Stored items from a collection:
----------------------------------------

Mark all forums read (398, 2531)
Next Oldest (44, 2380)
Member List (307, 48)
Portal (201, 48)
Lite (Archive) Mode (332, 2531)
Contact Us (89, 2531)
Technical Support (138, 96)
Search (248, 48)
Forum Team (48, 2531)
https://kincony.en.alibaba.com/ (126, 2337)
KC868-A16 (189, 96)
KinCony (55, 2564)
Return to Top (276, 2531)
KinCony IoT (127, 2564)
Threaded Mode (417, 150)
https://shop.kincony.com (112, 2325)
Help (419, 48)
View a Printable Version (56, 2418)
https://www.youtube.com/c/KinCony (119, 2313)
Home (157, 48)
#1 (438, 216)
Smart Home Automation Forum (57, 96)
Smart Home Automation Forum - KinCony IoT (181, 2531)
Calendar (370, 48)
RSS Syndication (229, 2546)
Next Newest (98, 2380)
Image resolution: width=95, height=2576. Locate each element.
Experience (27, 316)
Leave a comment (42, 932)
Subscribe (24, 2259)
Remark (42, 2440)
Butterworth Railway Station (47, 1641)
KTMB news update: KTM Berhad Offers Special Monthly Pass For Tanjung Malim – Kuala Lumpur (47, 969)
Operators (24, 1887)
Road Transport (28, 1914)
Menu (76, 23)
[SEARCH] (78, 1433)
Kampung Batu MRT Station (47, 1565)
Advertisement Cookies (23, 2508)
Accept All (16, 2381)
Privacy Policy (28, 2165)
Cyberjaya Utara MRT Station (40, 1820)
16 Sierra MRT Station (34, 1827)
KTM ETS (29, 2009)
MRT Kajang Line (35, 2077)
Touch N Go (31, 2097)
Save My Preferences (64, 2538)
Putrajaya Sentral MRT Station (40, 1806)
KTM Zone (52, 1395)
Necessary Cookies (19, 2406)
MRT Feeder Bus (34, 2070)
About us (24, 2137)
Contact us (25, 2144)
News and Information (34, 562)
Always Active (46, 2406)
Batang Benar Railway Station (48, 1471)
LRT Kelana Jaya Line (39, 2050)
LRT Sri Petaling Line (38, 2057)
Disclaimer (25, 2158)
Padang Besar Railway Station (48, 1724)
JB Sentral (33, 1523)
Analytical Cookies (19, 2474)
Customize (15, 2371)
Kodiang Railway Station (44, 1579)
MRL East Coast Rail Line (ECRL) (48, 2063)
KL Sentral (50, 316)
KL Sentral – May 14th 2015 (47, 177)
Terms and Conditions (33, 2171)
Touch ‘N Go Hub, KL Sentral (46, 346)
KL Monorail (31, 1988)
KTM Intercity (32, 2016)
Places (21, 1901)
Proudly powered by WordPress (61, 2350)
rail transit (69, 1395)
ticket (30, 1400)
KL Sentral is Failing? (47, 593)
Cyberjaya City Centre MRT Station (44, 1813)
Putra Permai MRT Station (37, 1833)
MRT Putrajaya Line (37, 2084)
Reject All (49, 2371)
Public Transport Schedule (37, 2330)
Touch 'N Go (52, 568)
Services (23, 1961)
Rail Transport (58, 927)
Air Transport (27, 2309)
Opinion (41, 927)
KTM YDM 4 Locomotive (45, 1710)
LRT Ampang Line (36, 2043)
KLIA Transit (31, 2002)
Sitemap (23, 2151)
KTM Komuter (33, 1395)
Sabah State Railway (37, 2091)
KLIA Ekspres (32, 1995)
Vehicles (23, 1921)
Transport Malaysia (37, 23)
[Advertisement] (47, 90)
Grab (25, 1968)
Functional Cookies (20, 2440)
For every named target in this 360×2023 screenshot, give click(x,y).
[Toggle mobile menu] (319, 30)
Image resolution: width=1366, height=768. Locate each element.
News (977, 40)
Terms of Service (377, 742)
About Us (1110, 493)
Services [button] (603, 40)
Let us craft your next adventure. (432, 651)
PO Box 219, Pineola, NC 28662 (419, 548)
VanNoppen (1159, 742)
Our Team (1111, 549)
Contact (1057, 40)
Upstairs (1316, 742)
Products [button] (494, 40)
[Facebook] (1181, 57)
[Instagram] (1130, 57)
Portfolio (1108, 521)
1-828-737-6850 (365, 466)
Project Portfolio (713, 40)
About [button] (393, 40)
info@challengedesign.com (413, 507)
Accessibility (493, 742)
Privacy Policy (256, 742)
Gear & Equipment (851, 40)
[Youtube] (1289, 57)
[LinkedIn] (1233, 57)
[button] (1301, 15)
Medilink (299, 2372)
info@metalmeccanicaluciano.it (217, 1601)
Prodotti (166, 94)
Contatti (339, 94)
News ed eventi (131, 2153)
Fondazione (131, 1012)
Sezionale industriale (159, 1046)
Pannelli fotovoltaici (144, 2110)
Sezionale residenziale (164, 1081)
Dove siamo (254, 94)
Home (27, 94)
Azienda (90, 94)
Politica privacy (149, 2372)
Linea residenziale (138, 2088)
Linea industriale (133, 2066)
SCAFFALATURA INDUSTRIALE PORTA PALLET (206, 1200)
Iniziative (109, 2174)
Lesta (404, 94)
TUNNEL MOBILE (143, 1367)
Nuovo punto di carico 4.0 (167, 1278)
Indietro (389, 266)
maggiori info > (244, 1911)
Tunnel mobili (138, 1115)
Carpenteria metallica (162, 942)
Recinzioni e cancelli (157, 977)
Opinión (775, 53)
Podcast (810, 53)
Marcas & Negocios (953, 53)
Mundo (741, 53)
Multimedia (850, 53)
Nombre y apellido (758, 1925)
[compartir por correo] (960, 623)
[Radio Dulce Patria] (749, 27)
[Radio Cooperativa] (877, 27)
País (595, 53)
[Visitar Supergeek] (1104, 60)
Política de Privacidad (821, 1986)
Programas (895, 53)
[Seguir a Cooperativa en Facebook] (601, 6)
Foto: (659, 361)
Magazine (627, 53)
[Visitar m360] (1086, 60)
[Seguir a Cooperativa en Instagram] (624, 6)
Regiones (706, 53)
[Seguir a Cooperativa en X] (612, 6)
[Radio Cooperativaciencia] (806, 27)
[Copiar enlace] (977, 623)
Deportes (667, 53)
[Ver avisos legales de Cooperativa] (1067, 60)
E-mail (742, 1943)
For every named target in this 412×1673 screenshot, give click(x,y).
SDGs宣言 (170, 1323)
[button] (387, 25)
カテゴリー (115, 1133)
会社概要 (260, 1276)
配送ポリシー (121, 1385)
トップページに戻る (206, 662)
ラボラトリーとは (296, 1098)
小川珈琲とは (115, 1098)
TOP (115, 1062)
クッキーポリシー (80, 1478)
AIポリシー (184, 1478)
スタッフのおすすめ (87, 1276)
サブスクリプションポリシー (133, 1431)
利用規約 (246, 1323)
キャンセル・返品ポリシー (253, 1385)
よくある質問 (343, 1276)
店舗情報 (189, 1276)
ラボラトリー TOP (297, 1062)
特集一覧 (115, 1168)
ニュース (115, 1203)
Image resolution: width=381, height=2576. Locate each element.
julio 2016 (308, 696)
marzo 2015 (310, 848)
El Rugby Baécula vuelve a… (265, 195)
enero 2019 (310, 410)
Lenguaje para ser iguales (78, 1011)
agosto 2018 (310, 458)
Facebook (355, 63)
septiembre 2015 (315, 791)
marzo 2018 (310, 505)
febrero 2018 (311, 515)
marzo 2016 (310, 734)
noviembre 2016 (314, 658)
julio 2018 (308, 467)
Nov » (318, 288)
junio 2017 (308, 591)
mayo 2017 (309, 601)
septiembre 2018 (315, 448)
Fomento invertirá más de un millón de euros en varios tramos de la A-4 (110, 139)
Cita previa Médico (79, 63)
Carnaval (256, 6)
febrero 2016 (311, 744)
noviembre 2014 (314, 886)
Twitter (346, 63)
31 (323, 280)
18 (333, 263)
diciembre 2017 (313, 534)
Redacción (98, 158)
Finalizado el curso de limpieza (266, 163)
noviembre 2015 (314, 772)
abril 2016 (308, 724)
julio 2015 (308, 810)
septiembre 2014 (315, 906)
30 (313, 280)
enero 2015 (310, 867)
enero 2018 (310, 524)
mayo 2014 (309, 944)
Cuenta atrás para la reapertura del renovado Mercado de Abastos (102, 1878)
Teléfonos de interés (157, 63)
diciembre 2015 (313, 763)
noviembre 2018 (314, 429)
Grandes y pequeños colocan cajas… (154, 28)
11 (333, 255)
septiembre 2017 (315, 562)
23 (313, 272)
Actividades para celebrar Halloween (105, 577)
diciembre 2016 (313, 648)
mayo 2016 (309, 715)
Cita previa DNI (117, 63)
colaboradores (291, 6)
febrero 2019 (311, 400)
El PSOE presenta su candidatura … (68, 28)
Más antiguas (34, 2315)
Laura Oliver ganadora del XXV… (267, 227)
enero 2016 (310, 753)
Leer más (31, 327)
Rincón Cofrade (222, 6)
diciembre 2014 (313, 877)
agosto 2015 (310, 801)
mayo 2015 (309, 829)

----------------------------------------

◆ **Directions for this task**: If a line comes after the one that contains "RSS Syndication (229, 2546)", leave it out; return every line of the entries up to that point exactly, starting with the first, with that line included.

◆ **Exercise result**:
Mark all forums read (398, 2531)
Next Oldest (44, 2380)
Member List (307, 48)
Portal (201, 48)
Lite (Archive) Mode (332, 2531)
Contact Us (89, 2531)
Technical Support (138, 96)
Search (248, 48)
Forum Team (48, 2531)
https://kincony.en.alibaba.com/ (126, 2337)
KC868-A16 (189, 96)
KinCony (55, 2564)
Return to Top (276, 2531)
KinCony IoT (127, 2564)
Threaded Mode (417, 150)
https://shop.kincony.com (112, 2325)
Help (419, 48)
View a Printable Version (56, 2418)
https://www.youtube.com/c/KinCony (119, 2313)
Home (157, 48)
#1 (438, 216)
Smart Home Automation Forum (57, 96)
Smart Home Automation Forum - KinCony IoT (181, 2531)
Calendar (370, 48)
RSS Syndication (229, 2546)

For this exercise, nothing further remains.